Whether This Improves
Larger models and expanding training sets will likely improve minority language support incrementally. Fine-tuning on specific Lisp dialects is another path; some developers have reported better results with models specifically tuned on Common Lisp or Clojure corpora, though these are not widely available or well-maintained.
The macro problem is more durable. The total volume of idiomatic Common Lisp code on the public internet is small enough that even a substantially larger training set covers it unevenly. And the nature of Lisp means novel macro usage, code written with a macro in a context the model has not seen, will remain a persistent failure case regardless of overall corpus growth.

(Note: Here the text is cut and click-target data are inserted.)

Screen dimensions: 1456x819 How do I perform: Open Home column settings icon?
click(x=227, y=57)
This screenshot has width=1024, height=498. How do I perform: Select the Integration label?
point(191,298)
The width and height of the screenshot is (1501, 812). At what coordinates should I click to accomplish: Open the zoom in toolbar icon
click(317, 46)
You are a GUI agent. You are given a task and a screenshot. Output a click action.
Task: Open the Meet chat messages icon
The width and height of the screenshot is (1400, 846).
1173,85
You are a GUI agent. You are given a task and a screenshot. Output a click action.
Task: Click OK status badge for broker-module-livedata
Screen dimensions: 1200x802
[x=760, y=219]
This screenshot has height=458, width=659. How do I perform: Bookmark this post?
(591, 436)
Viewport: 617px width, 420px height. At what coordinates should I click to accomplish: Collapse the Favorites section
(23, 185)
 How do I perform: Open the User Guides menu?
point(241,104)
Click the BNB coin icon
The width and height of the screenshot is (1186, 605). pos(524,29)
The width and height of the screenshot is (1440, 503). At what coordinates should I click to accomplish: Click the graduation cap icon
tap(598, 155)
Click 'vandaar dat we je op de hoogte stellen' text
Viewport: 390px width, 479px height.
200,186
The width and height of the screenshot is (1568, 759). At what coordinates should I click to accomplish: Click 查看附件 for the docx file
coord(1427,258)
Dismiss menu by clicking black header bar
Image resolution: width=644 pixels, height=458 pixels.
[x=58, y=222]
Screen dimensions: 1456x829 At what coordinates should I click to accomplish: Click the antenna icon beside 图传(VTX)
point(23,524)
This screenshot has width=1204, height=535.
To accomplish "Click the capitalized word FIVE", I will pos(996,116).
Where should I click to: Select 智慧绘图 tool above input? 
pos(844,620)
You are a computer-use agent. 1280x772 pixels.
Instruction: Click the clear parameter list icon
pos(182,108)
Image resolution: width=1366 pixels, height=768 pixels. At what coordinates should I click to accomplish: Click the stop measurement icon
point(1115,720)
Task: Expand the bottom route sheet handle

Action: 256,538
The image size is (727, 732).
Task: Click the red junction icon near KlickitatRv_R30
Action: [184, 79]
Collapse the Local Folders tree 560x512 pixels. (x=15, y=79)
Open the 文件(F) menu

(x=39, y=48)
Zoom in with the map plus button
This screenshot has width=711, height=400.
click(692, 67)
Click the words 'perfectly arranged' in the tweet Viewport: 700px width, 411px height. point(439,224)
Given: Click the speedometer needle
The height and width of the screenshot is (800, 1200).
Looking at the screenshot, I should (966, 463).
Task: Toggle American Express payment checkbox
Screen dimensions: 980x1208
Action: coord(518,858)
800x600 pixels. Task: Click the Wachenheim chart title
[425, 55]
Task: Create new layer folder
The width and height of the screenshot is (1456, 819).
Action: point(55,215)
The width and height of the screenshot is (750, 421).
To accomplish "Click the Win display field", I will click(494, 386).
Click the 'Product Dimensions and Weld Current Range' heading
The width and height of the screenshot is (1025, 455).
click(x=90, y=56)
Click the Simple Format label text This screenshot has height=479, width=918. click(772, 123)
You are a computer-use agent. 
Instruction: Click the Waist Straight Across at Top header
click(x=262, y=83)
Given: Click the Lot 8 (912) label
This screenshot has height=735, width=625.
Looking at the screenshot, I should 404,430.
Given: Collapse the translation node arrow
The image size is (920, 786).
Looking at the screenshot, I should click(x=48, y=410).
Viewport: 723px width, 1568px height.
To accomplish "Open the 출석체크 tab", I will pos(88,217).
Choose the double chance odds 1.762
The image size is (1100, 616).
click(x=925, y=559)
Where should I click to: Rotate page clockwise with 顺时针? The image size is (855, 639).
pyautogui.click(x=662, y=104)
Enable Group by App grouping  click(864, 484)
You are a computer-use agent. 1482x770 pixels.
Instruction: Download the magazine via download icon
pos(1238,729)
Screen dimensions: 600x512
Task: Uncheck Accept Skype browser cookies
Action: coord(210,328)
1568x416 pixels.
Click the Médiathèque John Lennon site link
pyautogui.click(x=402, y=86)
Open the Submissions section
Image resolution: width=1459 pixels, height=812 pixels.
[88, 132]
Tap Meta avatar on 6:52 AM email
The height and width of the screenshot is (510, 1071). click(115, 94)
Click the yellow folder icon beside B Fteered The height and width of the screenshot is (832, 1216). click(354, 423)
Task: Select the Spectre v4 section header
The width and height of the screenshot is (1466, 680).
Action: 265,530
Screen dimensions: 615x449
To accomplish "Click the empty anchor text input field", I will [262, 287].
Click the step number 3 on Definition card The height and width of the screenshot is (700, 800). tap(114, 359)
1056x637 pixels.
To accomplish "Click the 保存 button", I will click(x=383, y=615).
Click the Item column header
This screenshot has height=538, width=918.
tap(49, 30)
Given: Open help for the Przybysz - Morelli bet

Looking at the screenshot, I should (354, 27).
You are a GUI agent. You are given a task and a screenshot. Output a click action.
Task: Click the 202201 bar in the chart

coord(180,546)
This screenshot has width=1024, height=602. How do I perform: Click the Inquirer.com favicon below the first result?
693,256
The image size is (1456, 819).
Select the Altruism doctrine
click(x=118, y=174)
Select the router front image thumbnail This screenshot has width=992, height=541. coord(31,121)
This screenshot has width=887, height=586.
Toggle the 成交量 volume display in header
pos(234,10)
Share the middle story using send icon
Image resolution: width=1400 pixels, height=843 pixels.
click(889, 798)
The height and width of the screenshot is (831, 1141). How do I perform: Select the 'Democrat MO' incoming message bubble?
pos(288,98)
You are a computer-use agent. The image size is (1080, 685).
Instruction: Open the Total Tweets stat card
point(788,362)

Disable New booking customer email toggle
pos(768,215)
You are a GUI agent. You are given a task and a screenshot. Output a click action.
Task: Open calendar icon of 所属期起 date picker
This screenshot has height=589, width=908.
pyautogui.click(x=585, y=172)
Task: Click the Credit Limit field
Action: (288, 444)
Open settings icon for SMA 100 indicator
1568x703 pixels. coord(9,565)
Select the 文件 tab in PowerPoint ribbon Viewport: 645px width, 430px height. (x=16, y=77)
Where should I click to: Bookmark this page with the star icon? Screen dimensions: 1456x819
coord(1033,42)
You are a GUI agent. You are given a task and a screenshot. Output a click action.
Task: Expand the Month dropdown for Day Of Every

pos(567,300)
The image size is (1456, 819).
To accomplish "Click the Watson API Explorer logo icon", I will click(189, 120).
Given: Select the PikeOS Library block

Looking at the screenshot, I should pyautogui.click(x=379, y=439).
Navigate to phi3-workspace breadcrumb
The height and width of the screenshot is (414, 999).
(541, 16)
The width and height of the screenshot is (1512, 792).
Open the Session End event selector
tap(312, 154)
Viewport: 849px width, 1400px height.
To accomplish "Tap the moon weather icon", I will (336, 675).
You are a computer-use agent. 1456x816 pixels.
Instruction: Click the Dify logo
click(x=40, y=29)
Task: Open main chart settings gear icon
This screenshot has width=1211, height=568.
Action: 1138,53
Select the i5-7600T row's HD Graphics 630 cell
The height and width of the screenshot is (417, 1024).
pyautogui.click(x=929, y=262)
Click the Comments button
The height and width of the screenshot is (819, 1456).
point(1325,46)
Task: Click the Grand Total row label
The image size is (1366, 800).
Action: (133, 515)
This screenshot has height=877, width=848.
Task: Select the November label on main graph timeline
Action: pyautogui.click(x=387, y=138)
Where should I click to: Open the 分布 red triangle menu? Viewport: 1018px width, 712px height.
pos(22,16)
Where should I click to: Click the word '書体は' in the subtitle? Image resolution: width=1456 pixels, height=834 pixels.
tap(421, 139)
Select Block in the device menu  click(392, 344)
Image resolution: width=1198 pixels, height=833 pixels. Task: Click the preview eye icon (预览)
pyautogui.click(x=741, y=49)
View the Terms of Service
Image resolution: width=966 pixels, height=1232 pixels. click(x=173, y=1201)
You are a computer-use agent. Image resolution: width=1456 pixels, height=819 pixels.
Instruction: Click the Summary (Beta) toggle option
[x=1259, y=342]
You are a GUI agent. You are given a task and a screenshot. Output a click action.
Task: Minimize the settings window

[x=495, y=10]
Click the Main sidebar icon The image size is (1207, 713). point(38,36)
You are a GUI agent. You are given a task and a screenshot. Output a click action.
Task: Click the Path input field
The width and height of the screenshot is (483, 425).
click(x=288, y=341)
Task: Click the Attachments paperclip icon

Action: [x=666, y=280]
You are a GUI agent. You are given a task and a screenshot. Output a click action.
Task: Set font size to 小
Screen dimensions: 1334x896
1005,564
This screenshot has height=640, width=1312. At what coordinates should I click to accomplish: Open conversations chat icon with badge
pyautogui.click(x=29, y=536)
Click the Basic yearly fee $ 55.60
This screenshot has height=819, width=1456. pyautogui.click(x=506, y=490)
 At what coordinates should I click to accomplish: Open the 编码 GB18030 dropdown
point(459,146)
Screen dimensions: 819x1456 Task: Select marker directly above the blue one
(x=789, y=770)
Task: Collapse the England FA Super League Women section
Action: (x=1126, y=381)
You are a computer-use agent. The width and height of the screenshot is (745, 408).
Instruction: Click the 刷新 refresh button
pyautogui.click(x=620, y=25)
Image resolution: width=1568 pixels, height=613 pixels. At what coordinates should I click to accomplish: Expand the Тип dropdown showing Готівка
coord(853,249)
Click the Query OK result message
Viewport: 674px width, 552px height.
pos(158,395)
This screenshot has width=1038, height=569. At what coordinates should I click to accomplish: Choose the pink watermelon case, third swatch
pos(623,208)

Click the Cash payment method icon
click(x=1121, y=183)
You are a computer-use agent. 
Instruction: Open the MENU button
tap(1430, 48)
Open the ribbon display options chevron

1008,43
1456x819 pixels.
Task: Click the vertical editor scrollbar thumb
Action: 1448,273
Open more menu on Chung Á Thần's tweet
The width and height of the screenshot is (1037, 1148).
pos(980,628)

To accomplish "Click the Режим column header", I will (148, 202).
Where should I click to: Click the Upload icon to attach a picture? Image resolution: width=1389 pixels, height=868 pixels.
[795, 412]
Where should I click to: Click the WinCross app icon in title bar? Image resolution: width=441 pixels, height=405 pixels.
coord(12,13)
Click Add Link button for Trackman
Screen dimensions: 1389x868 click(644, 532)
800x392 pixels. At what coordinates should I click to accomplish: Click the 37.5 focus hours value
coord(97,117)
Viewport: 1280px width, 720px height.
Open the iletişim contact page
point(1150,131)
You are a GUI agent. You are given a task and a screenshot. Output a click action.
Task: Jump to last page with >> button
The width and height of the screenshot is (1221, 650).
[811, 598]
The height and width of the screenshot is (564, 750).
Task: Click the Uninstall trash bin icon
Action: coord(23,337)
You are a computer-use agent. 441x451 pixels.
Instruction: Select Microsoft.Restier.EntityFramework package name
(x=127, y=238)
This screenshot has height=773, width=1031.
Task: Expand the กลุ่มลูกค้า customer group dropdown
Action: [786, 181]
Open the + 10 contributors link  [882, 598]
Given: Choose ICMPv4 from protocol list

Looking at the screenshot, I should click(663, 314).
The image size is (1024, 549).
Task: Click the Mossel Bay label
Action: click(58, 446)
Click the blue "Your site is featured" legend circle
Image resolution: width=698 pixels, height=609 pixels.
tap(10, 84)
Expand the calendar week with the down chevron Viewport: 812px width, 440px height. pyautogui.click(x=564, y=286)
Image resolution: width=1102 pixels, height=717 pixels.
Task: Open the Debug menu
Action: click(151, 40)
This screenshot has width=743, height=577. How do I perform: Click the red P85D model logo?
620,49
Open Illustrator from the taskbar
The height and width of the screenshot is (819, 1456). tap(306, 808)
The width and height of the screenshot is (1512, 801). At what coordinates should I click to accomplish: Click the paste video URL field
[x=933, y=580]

Lisp’s capacity to define new syntax, to build languages that fit the problem domain rather than the implementation, is what makes it expressive and worth using for the people who use it. That same property means every serious Lisp codebase is partly written in a dialect specific to that project. The more idiomatic the code, the less the model can help, because idiomatic Lisp is by definition code the model has not seen enough of.
Practical Adjustments
Lisp developers working today have a few workable approaches. Using the AI for algorithmic design in pseudocode and translating the logic manually preserves the thinking assistance without depending on Lisp-specific syntax knowledge. Asking for documentation generation rather than code generation often works better, since the model can explain concepts it cannot reliably write. Treating the AI as a design sounding board rather than a completion engine sidesteps the accuracy problem entirely.
The productivity gap described in the original post has concrete costs. Lisp’s minority status was already a liability in hiring and tooling. Losing the AI assistance multiplier that mainstream language developers now take for granted adds another layer to that. Whether this changes depends on whether the Lisp community generates significantly more public code, and whether AI tool developers treat minority language support as worth optimizing for specifically. Neither trend is moving fast.